Se fôssemos julgar o primeiro ano do presidente Lula com base em suas promessas de campanha, a nota seria zero.
O nível de emprego piorou, as relações de trabalho, com o aumento da informalidade, ficaram ainda mais precárias e a renda do trabalhador continuou caindo.
Como Lula se elegeu baseado nas promessas de mais dinheiro no bolso dos mais pobres -e justamente aí está o principal indicador-, o primeiro ano de governo poderia ser tido como um "ano perdido".

 

Não se viu nenhum programa inovador de investimentos sociais. Não mudaram, exceto nas intenções do Bolsa-Família, a fragmentação e a dispersão dos programas de combate à miséria. As ações em prol da juventude são tímidas, ousaria dizer quase inexistentes.

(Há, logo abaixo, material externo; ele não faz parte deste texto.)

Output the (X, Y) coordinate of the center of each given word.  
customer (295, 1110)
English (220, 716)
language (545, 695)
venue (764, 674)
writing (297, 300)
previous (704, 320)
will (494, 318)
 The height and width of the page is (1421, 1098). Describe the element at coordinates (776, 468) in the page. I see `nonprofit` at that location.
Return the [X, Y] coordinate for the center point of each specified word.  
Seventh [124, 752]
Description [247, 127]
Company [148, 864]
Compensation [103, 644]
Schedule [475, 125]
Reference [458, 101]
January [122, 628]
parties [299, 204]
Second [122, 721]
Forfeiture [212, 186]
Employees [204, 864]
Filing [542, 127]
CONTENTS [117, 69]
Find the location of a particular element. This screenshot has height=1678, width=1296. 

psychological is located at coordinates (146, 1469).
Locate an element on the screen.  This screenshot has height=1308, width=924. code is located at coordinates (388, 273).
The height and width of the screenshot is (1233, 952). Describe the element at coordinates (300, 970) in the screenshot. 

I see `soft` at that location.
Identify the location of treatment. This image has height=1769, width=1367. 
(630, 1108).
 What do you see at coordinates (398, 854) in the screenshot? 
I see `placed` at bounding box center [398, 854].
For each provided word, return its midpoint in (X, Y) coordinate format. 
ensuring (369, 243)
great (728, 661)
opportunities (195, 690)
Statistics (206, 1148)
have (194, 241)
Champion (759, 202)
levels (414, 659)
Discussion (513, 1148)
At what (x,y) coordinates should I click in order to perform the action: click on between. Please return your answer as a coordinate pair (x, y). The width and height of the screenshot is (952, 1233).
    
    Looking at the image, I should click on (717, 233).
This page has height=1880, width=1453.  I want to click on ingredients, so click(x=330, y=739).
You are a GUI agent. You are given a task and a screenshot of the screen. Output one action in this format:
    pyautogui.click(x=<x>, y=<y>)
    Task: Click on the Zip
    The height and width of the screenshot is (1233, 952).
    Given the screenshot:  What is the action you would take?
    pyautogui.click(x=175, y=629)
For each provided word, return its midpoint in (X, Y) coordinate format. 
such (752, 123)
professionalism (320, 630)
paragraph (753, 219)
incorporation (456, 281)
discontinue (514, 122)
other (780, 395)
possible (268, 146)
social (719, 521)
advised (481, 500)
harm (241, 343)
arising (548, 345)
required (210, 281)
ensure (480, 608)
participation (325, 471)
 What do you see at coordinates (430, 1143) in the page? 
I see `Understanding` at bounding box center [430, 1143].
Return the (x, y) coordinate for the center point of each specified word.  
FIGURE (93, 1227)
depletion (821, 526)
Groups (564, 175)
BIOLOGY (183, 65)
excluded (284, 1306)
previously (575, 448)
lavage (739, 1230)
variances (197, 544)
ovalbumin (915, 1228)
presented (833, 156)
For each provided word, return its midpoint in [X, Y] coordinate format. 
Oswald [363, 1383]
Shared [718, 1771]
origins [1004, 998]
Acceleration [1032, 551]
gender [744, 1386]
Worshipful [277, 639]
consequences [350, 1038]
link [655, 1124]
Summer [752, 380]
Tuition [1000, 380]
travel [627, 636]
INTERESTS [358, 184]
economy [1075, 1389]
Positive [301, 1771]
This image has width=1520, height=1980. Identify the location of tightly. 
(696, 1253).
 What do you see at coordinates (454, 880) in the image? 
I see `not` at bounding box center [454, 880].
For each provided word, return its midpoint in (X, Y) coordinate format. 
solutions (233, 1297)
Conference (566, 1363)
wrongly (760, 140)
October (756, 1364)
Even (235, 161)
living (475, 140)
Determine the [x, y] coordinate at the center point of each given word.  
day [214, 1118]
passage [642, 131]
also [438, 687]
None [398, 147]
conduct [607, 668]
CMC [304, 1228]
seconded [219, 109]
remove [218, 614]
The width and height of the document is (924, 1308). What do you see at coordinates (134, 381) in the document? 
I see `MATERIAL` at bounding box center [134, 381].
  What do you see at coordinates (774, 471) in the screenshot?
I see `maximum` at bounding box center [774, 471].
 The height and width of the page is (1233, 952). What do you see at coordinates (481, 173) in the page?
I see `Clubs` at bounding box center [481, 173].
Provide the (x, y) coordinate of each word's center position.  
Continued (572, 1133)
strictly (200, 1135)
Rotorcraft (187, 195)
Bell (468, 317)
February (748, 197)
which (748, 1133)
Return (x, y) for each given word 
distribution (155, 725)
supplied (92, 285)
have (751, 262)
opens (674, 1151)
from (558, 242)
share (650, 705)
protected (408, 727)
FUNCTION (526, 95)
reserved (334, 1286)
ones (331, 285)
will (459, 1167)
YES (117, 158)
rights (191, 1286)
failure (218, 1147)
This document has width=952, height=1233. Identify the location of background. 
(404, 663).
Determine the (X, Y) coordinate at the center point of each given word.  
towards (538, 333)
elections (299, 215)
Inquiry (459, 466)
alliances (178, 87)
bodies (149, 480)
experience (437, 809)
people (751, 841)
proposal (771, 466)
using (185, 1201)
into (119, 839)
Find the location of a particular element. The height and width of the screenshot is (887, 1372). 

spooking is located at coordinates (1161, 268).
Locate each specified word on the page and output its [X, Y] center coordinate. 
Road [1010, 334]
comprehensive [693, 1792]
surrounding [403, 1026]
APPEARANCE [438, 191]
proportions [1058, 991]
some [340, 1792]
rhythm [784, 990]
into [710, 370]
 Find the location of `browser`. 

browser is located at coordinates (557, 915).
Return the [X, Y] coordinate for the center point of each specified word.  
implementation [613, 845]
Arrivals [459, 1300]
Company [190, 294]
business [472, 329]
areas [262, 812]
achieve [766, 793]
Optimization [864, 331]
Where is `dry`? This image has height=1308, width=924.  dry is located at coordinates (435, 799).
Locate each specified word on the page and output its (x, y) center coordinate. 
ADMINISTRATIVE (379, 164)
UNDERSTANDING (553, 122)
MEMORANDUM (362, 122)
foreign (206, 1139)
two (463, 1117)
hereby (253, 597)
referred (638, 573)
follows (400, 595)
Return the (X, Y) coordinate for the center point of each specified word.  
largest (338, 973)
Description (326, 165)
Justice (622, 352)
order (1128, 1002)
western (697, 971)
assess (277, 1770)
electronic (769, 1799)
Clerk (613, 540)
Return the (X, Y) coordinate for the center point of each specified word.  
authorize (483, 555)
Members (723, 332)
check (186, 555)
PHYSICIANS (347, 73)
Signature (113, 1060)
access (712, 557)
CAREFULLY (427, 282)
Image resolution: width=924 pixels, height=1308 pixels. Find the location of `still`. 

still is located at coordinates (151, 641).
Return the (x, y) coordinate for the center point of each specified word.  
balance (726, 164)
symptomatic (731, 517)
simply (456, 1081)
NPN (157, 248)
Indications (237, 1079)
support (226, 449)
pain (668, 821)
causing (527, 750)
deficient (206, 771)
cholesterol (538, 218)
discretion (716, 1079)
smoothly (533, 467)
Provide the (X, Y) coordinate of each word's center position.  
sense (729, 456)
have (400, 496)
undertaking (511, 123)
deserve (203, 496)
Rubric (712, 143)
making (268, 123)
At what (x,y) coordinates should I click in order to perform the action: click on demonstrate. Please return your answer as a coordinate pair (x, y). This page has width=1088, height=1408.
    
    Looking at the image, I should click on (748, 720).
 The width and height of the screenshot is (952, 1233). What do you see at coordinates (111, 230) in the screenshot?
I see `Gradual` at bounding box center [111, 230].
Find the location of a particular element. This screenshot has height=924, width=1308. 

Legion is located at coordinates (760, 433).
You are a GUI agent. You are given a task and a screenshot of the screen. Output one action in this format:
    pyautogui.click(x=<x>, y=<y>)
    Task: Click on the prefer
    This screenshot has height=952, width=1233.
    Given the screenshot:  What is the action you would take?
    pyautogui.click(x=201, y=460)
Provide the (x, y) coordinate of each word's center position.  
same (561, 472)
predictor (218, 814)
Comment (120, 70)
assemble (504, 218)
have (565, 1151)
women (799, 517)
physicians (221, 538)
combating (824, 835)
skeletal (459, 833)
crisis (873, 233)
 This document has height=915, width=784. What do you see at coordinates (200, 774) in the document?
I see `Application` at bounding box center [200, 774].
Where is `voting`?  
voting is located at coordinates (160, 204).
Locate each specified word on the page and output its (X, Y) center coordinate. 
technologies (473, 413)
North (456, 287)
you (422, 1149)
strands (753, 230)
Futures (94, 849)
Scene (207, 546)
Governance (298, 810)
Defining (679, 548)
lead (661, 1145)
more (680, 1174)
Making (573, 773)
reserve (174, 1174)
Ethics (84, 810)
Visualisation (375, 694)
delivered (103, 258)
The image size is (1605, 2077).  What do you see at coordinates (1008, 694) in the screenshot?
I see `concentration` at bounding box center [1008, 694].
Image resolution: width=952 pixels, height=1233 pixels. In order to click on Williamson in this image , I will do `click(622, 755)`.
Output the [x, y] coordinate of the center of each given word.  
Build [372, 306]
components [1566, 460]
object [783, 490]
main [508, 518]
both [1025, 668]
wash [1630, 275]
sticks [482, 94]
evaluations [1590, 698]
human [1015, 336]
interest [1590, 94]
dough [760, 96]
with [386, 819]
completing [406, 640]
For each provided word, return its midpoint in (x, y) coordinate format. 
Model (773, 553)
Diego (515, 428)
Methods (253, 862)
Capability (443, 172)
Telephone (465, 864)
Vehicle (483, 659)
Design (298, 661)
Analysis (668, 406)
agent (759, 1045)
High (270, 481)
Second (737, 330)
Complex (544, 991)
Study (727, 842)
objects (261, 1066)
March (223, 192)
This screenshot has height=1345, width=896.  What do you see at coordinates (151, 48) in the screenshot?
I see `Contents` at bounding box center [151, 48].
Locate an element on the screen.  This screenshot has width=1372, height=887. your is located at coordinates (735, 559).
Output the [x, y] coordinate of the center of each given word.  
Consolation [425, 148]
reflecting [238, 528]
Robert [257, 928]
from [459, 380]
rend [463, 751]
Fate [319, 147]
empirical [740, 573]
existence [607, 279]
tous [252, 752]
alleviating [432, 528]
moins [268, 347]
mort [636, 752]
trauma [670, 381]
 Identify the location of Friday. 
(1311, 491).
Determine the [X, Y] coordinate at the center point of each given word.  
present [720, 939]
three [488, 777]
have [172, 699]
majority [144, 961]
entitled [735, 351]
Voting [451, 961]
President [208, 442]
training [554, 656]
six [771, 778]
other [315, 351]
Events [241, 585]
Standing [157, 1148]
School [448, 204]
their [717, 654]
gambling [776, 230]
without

Isso significa dizer que as ações contra a violência são igualmente frágeis.
O Fome Zero nasceu desnutrido, continua desnutrido e chegou a ressuscitar práticas antigas, como a distribuição de leite. Tal improvisação e falta de consistência fragilizaram a imagem de inovação social tão associada ao PT.
 

As metrópoles explodem, mas o governo não apresentou um plano abrangente de intervenção urbana apesar de ter criado o Ministério das Cidades. A ministra Benedita da Silva, justa ou injustamente, notabilizou-se mais pelas viagens que fez do que pelos benefícios sociais que distribuiu.
O ministro Cristovam Buarque saiu-se melhor, até agora, como um formador de opinião a apontar as mazelas e dificuldades da educação do que como o responsável pela apresentação de soluções concretas para superá-las.
 

Lula começou seu mandato fazendo estardalhaço com o programa Fome Zero, mas o "zero" ficou mesmo para o crescimento econômico. Daí que a nota do governo, visto do palanque, é zero.
Dar nota da perspectiva do palanque é, porém, injusto.
 

Se eu tivesse de dar uma nota, faria uma ponderação entre o que se prometeu, o que se poderia efetivamente apresentar e o que se impediu que acontecesse.
Desses três índices, dou peso maior ao que ele evitou. Até porque nunca imaginei (nem muito menos escrevi) que qualquer presidente que assumisse nas condições em que Lula assumiu pudesse levar o país a ter crescimento alto, baixando o desemprego e aumentando os salários. Talvez pudesse ser um pouco melhor, mas nunca muito melhor.
 

O valor do mandato de Lula até agora está no fato de que acabamos o ano com a inflação em baixa, com os juros altos, mas caindo. Manteve-se a estabilidade. Alguém poderia dizer que Lula foi bem porque ajudou a manter o que seu antecessor conquistou. É, de certa forma, verdade.
Se o presidente não conseguisse rapidamente dissipar os receios de que, uma vez no poder, faria maluquices, estaríamos agora à beira do desespero, falando em moratória, rompimento com o FMI, evasão de divisas, agitações sociais ou coisas parecidas. Certamente a inflação estaria devorando ainda mais vorazmente os salários.
 

Para ganhar credibilidade, o presidente teve de dar prosseguimento ao que sempre condenou e, além disso (é esse o ponto alto de seu mandato), bancar uma reforma previdenciária.
A reforma está longe de satisfazer a quem (como este colunista) considera absurdo o contribuinte pagar tanto imposto e receber tão pouco em troca. A verdade é que não há estímulo para quem deseja trabalhar e gerar emprego.
Mas não foi pouca coisa o Partido dos Trabalhadores perceber que seria melhor pisotear seu discurso passado, irreal e irresponsável do que sacrificar as perspectivas de futuro. A chance de crescimento do país depende, entre outras coisas, da redução dos gastos oficiais.
Para fazer isso, o partido teve de cortar a própria carne, já que a maioria da liderança do funcionalismo público estava associada à história do PT.
 

Como minha perspectiva não é a do palanque, mas a da realidade da crise, considero que Lula, nesse primeiro ano, foi bem e talvez tenha lançado (apenas lançado) as bases para um crescimento sustentável.
Está bem longe, longíssimo de dez, mas também não está perto do zero.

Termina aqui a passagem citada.